Ademais, cumpre salientar que cirurgias de adequação de


gênero, em especial as FtM (feminino para masculino), não possuem técnicas
tão avançadas quanto as MtF (masculino para feminino), sendo abusiva a
obrigatoriedade pelo Poder Judiciário da cirurgia ao indivíduo que busca o
reconhecimento de seu gênero perante a Justiça, uma vez que a faloplastia,
neofaloplastia, metoidioplastia e outros procedimentos, não são tão avançados
tecnicamente, possuindo elevados custos.

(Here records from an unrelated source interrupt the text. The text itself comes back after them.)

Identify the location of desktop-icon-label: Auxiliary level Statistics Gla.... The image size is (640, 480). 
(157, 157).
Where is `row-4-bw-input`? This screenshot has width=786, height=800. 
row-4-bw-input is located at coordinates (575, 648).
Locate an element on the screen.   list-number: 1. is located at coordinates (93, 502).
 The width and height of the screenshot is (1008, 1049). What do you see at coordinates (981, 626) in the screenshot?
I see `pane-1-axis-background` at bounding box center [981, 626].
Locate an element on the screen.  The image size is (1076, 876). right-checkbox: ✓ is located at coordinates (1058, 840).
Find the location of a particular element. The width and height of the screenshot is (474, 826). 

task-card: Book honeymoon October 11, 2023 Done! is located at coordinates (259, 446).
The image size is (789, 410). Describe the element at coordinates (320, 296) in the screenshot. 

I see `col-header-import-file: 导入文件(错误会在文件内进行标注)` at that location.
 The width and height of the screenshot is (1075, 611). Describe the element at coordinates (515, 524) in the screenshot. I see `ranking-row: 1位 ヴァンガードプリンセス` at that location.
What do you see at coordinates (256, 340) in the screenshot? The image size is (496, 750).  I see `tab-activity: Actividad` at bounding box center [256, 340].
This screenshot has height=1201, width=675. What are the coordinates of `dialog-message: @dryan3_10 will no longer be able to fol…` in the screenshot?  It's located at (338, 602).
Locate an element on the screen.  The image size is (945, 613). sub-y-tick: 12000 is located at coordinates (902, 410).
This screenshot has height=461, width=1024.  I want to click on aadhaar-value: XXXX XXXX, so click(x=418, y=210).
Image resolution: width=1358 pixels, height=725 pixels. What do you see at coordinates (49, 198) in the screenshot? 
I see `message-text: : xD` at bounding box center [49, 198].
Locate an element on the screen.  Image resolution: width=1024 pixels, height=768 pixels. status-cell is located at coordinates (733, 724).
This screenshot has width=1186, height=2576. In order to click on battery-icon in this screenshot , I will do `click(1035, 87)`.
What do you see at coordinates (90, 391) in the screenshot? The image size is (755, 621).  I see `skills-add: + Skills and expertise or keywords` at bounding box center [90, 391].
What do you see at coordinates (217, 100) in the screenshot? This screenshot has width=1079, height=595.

Ainda, é importante lembrar que
cirurgias custeadas pelo Sistema Único de Saúde possuem uma fila de espera
que pode levar mais de uma década para serem realizadas3.

Em casos como esse, a pretensão do autor com a


demanda é meramente o reconhecimento do seu gênero de acordo com sua
identidade psicológica, bem como a retificação do gênero em seus documentos
e de seu prenome, a fim de reconhecê-lo como indivíduo do gênero masculino e
evitar situações vexatórias.

Visando comprovar a situação fática, deve-se trazer à


inicial documentos comprobatórios, como parecer psicológico, fotos, cartões em
que já use o nome social, bem como certidões para demonstrar que não se trata
de uma tentativa de fraude.

Cabe ao Poder Judiciário e ao Ministério Público, lutarem


juntos sem medirem esforços para que situações assim sejam cada vez mais
raras perante o seio do Judiciário, e que tais populações marginalizadas tenham
o acesso aos seus direitos de forma plena e facilitada, auxiliando esses cidadãos
no exercício pleno de sua cidadania com orgulho e dignidade.